Calcium (Ca2+) signals are generated across a broad time range. Kinetic considerations impact how information is processed to encode and decode Ca2+ signals, the choreography of responses that ensure specific and efficient signaling and the overall temporal amplification such that ephemeral Ca2+ signals have lasting physiological value. The reciprocal importance of timing for Ca2+ signaling, and Ca2+ signaling for timing is exemplified by the altered kinetic profiles of Ca2+ signals in certain diseases and the likely role of basal Ca2+ fluctuations in the perception of time itself.
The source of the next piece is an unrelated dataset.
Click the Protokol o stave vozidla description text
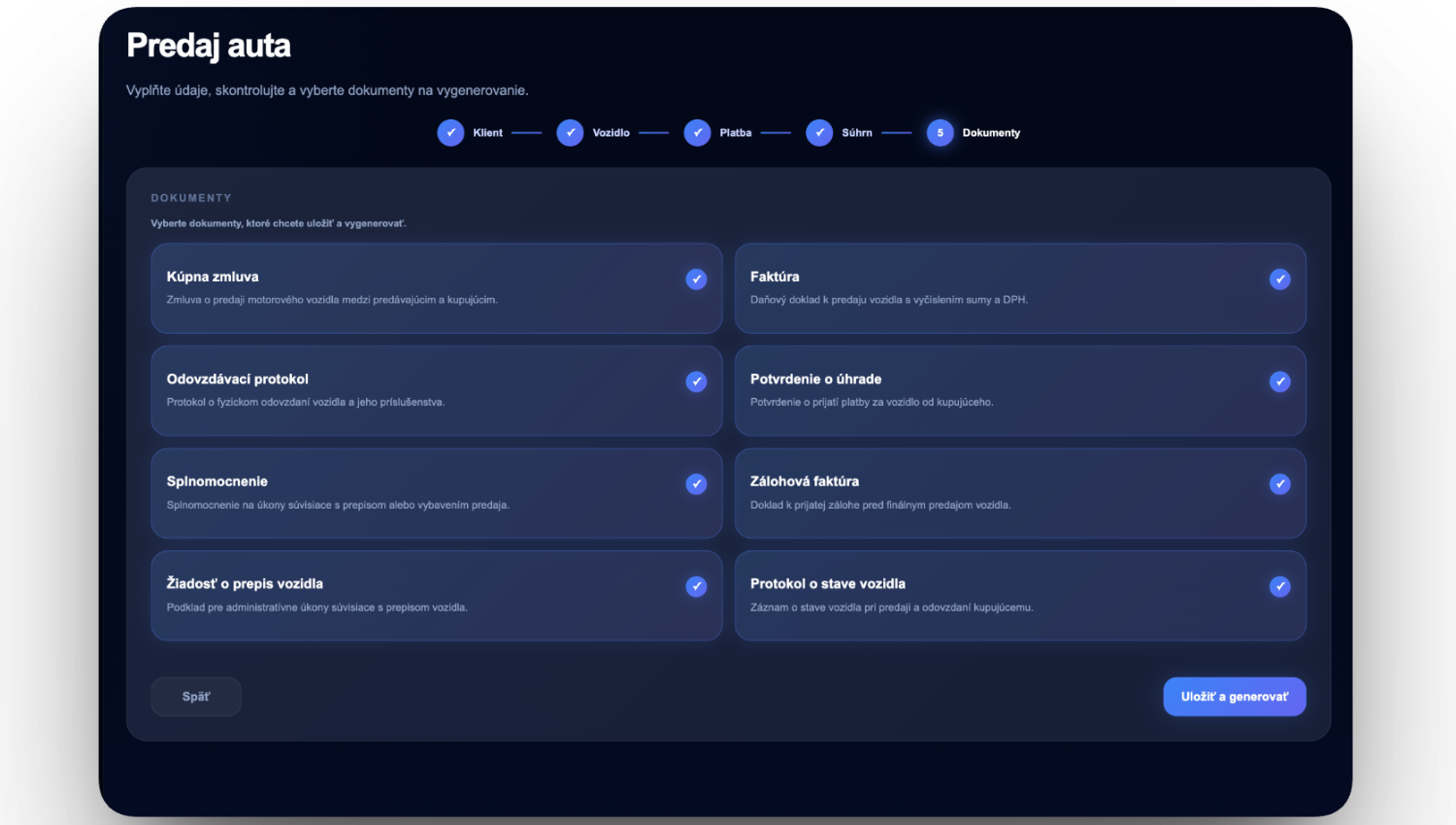This screenshot has width=1456, height=825. click(891, 608)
Figure 1. Kinetic orchestration of Ca²⁺ signals

Schematic overview of the impact of timing in cellular Ca²⁺ signaling. Aspects of timing impact how extracellular signals are interpreted and choreographed into specific profiles of cytoplasmic [Ca²⁺] signals (‘encoding’). Different Ca²⁺ signals result depending on how cells interpret dynamic environmental cues (‘integrating inputs’, triangles) to contextualize and temporally order specific signaling processes (‘choreographing responses’). Temporal aspects of the resultant cytoplasmic Ca²⁺ signal – notably, variability in duration (top) and periodicity (lower) – are sensed by subsets of Ca²⁺-sensitive effectors via Ca²⁺-binding sites of varied affinity, kinetics and interdependence, resulting in their selective activation (‘decoding: targeting effectors’) to yield discrete responses (stars).
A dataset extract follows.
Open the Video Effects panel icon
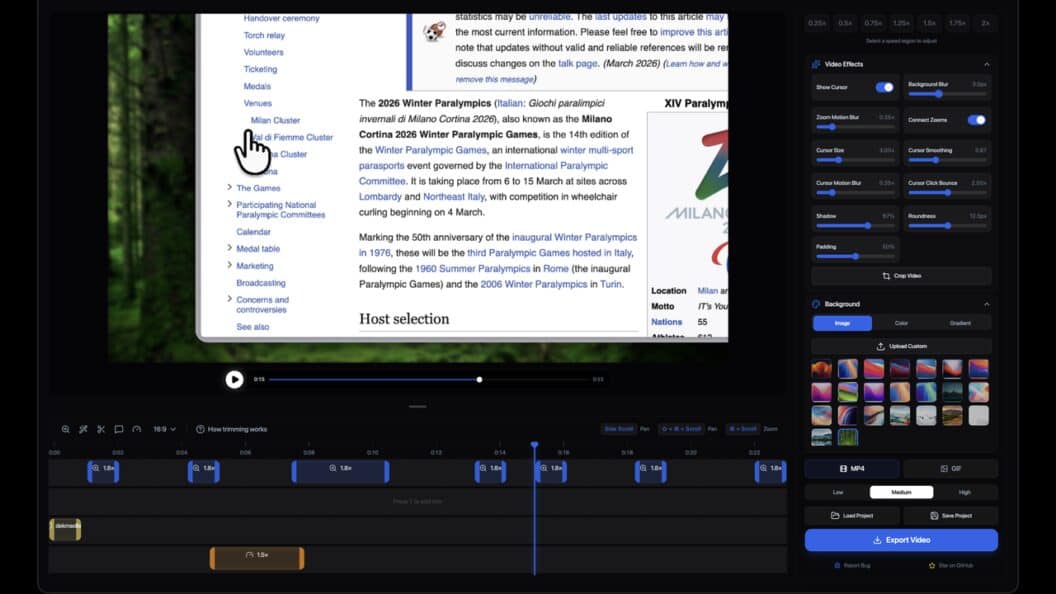This screenshot has width=1056, height=594. tap(817, 64)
Figure 2. Temporal integration empowers diverse outcomes from limited inputs

Principles of timing impacting signal interpretation for single and multiple (dual) inputs. (a) ‘Context’ determines whether a single (‘1’) signal will be effective at evoking a response (▲ → no response/response). Bottom, Two inputs associated with specific individual responses can produce several different responses (right) when (b) the duration of their effects compound (‘summation’), (c) the order of their presentation matters (‘sequentiality’; ▲△→response ‘x’, △▲→ response ‘y’), (d) the relative timing, but not necessarily order, of the arrival of each input is critical (‘coincidence detection’, ▲...△/△...▲→ response ‘x’, △▲ or ▲△→ response ‘y’) or (e) an example of ‘associative’ memory where specific combinations of presented signals (e.g. one of two signals ▲ and △ presented ‘n’ times) can trigger a number of unique (≤2ⁿ) responses. Strategies for temporal ‘memory’ of Ca²⁺ signals (e.g. priming & persistence, are discussed under ‘duration’).
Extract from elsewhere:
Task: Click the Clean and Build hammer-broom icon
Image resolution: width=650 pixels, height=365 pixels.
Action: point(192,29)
Figure 3. Physiological harmonics: frequency encoding of Ca²⁺ signals

The ~10,000,000-fold range in the periodicity (Hz, left) of repetitive Ca²⁺ changes observed in different cells/tissues, using data from non-excitable cells (orange, [112,113]), muscle (purple, [73,114,115]), embryos (green, [14,116]) and neurons (blue [67,117]). Numbers represent citations to examples delimiting each range. Right (red), estimates of optimal Ca²⁺ spiking frequencies for half-maximal activation of the indicated proteins from: Ras [75], NF-kB [64], NFAT [64], CamKII [63], PKC [33]. These obviously represent single point estimates from a broader in vivo range.